La relazione terapeutica è uno strumento per conoscersi attraverso l'altro, un altro che ascolta attentamente il modo in cui ci raccontiamo, parliamo di noi e dei nostri problemi, di come siamo fatti.
Lo psicologo non dà consigli e non cura (perché curare presuppone la presenza di qualcosa di patologico da eliminare) ma permette, attraverso la relazione, di entrare in contatto con sé stessi in un modo piú sincero che consente, una volta raggiunta una dimensione di maggiore autenticità, di effettuare il vero cambiamento, quello che proviene dall'interno ed è deciso consapevolmente dal soggetto.
La vera cura è la possibilità di aiutare la persona ad arrivare a conoscersi ed amarsi per quello che è.
Lo psicologo è come uno scultore: toglie la materia per far emergere la vera forma, ovvero ognuno di noi nel suo essere piú autentico.

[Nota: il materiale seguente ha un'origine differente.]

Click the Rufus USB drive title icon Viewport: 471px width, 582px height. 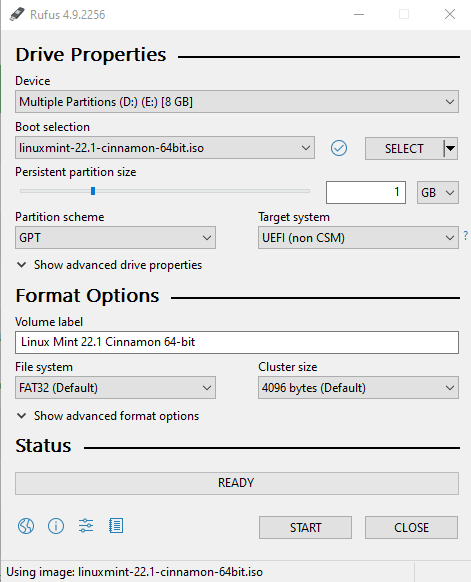[x=17, y=14]
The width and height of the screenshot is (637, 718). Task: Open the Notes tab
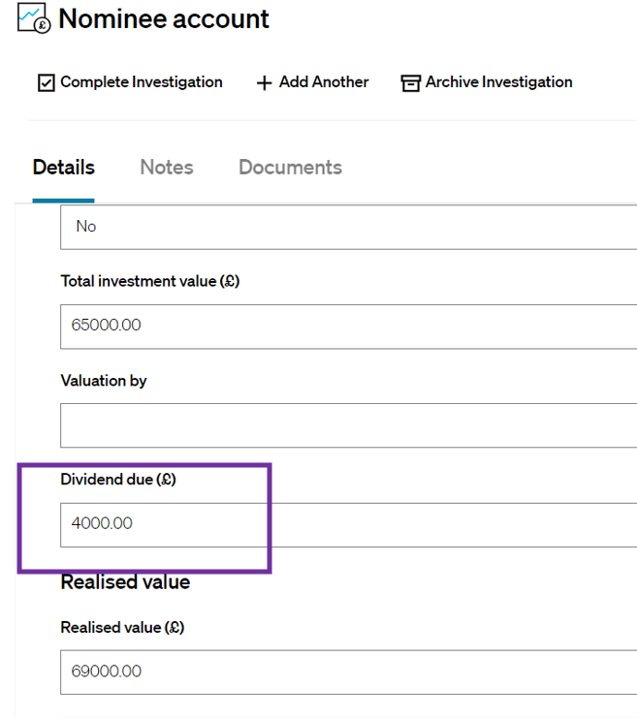click(167, 168)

Ma non lavora da solo, nel chiuso del suo studio: lavora con la persona per la persona.
Il risultato è una co-costruzione: ogni coppia costruisce qualcosa che proviene da entrambi ed appartiene ad entrambi.
Il trattamento psicologico è un percorso di vita che arriva a sé per poter tornare all'esterno con un rinforzo in piú: la conoscenza di sé stessi.